Task to carry out
Go through the data and copy each line that holds "Chrome".
-------- Data excerpts --------
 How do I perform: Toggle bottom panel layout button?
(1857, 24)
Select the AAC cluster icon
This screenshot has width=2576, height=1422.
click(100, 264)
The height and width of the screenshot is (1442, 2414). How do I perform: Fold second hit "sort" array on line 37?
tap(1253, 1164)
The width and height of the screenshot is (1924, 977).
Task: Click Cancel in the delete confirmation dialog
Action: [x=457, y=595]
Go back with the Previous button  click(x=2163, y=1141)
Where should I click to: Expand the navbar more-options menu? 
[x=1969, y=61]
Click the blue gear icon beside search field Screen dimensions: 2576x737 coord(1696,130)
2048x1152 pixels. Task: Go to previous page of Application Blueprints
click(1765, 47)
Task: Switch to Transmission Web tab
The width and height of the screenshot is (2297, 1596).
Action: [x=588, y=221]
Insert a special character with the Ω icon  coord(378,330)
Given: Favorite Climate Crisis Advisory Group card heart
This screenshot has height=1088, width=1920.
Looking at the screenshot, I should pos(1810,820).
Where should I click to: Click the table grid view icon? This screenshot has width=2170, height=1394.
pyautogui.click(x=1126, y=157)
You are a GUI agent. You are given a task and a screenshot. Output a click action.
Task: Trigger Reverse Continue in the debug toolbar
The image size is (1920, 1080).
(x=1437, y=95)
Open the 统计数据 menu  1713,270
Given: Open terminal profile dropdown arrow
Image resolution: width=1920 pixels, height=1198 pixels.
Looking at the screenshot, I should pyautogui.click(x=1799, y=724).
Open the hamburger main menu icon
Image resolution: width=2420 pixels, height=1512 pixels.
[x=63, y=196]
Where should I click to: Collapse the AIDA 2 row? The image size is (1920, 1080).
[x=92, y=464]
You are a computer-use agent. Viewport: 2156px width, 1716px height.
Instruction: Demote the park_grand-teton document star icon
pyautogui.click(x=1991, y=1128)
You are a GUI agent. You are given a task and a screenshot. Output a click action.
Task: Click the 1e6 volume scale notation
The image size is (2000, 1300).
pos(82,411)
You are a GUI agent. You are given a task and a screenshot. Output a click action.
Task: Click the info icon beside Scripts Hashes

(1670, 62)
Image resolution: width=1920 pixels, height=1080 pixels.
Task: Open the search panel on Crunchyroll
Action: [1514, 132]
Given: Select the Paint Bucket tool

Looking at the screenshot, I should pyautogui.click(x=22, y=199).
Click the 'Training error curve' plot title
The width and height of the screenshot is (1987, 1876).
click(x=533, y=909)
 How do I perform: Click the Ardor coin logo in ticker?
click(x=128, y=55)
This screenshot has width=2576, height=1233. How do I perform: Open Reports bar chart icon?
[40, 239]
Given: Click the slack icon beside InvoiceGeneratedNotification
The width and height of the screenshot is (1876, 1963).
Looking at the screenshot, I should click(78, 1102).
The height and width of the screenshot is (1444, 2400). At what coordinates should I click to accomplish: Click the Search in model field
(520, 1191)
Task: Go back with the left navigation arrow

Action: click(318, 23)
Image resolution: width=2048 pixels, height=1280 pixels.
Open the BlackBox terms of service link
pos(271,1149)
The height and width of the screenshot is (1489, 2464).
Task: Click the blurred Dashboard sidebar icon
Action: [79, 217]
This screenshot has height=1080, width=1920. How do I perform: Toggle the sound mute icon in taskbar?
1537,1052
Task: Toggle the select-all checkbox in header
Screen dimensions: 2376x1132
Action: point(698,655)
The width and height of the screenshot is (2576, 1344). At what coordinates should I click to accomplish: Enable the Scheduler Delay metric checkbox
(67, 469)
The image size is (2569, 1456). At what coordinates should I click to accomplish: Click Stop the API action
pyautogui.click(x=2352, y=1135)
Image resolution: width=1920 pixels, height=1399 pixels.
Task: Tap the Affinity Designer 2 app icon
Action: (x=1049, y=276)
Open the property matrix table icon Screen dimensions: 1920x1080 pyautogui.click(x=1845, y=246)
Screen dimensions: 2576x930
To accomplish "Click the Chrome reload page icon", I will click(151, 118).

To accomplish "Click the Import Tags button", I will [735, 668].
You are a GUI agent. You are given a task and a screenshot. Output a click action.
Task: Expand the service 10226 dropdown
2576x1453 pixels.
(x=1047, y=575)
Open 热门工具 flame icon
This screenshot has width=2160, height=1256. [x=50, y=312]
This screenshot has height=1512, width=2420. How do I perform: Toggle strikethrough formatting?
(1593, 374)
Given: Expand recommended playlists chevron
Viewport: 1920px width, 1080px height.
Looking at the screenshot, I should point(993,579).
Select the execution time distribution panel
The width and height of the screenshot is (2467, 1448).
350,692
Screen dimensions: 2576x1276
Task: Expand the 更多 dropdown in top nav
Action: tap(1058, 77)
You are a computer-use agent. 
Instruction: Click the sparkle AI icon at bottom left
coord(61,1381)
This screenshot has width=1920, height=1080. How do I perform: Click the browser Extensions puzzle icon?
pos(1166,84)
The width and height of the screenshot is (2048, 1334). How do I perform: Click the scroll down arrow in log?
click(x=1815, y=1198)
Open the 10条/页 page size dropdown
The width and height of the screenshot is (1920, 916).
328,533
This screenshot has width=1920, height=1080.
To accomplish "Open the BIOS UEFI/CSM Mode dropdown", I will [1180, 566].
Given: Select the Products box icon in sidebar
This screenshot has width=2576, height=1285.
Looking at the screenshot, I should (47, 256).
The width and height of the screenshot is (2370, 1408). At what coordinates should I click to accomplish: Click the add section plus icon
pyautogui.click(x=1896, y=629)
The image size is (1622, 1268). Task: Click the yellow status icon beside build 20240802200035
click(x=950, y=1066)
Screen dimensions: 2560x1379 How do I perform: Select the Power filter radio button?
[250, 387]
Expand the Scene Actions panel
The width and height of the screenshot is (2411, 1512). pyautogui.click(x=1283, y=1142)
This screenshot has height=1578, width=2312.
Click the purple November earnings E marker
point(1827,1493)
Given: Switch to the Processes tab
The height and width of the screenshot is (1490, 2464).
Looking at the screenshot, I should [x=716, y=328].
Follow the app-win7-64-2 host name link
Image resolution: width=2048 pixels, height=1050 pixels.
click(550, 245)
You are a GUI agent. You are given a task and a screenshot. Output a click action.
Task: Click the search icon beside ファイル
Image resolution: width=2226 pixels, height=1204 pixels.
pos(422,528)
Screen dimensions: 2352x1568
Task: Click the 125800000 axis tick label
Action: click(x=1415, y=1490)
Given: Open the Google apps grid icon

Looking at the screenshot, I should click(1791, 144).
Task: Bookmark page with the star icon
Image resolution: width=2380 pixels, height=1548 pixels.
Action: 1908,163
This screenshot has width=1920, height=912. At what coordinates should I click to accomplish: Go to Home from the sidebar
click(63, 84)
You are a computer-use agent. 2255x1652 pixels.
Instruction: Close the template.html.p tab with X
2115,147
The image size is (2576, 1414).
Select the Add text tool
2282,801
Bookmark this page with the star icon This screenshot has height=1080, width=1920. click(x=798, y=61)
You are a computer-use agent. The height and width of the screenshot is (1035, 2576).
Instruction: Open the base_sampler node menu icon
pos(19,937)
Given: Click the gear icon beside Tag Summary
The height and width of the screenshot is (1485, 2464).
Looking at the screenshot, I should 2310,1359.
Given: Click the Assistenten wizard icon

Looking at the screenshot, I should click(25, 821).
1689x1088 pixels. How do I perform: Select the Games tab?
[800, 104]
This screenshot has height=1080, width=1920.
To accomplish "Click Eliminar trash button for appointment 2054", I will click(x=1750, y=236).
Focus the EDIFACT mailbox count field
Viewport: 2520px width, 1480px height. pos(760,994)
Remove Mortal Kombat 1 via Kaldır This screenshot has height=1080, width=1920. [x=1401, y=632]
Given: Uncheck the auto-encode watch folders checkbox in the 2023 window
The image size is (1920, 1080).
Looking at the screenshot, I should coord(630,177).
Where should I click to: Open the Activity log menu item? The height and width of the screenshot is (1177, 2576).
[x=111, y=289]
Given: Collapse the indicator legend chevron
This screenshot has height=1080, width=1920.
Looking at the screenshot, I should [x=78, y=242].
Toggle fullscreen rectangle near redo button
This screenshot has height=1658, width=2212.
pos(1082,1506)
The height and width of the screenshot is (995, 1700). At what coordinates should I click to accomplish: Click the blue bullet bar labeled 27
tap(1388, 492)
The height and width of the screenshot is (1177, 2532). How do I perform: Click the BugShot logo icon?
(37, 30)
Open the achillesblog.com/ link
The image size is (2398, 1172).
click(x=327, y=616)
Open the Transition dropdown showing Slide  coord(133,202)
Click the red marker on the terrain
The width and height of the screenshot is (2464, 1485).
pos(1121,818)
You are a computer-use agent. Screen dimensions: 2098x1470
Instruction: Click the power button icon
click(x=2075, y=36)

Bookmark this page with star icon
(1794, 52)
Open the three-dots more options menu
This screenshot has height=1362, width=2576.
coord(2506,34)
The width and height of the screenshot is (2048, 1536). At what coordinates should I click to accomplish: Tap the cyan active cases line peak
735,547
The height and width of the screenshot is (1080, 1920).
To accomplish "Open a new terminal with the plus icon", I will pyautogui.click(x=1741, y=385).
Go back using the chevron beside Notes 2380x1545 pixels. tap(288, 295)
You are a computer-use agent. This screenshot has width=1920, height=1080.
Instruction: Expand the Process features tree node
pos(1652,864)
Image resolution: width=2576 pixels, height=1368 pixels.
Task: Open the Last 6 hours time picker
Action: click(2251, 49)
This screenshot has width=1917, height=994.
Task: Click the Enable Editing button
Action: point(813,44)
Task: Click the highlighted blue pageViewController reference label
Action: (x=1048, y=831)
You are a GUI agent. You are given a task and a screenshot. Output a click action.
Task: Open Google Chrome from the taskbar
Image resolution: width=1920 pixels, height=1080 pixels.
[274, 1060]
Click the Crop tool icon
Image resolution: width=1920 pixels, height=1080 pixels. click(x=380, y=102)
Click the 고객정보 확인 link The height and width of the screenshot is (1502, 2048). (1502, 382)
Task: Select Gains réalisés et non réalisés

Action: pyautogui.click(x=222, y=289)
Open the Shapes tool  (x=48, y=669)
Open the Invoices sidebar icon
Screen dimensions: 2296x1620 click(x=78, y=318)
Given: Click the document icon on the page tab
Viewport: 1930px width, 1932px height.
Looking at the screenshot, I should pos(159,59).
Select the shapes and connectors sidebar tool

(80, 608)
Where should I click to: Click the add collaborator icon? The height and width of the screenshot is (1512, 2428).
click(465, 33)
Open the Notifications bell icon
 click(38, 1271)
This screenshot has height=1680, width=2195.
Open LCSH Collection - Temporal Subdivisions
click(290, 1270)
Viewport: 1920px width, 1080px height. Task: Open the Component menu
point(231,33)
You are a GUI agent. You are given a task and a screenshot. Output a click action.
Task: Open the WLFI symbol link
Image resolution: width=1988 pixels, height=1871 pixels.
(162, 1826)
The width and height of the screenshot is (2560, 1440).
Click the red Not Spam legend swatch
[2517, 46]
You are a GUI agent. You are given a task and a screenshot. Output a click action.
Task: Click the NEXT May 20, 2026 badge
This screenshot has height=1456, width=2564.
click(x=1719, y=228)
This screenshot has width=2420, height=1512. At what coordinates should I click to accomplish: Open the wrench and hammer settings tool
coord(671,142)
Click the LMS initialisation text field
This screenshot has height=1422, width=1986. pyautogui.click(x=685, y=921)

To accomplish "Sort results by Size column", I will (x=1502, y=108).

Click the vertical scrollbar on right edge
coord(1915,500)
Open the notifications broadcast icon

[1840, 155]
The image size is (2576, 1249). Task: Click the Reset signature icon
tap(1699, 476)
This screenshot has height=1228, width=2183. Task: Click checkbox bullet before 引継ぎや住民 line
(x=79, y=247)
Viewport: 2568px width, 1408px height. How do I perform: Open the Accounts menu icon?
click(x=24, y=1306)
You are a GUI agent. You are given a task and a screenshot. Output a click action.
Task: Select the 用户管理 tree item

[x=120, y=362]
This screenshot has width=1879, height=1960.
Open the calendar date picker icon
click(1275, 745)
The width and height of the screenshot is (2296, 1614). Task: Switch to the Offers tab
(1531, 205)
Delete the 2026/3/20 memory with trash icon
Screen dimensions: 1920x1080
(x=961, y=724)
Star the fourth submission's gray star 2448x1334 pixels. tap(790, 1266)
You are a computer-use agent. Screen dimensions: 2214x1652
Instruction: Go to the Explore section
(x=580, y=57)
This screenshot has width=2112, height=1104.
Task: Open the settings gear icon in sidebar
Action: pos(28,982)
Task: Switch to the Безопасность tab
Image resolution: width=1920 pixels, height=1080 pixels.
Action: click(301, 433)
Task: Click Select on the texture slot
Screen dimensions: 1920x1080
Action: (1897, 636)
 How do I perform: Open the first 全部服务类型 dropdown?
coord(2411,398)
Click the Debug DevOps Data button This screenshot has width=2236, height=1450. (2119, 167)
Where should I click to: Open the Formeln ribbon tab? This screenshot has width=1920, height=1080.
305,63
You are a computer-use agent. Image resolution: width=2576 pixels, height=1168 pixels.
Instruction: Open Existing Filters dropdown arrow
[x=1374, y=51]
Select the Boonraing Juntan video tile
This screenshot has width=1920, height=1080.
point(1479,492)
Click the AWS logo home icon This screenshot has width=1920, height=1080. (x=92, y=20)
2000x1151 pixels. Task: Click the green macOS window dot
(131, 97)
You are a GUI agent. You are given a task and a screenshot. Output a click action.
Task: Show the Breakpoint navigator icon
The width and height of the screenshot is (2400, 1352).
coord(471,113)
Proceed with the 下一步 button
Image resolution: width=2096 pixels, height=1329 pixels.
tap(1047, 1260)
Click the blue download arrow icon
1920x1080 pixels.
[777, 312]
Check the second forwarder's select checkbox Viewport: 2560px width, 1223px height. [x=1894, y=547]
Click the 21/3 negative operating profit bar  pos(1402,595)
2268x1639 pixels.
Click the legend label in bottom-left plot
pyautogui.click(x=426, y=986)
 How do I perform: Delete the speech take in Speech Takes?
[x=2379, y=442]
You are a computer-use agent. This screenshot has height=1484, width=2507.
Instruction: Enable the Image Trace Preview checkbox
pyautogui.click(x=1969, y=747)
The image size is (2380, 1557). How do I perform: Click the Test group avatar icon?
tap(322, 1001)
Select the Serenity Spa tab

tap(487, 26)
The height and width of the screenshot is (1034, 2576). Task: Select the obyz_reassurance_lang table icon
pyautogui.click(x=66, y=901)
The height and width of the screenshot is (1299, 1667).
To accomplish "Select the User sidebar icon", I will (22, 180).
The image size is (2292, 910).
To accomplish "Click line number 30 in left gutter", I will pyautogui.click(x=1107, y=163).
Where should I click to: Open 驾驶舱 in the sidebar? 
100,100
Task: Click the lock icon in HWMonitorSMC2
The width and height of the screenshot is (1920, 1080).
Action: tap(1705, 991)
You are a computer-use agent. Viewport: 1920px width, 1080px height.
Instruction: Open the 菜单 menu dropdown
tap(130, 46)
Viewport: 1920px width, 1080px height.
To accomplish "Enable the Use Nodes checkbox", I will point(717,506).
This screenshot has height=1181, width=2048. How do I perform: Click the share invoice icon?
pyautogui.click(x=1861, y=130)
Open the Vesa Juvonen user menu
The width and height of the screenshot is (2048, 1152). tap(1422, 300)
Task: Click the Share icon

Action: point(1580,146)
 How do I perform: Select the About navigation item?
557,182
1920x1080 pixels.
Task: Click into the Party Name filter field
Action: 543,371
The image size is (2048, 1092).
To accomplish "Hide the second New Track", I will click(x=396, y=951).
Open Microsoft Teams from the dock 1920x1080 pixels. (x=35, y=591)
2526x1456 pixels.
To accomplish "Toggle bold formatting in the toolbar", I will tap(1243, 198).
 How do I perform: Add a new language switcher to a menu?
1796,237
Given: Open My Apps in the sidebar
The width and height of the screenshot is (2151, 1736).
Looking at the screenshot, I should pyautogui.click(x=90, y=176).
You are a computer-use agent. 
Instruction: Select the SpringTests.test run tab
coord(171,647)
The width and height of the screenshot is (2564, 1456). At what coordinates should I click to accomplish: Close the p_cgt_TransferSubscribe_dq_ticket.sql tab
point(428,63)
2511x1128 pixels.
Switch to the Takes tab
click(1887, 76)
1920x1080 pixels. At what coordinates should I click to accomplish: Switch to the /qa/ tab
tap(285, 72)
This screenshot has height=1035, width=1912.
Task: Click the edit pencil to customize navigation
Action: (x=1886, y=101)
--------
Task result
To accomplish "Click the Chrome reload page icon", I will click(151, 118).
Task: Open Google Chrome from the taskbar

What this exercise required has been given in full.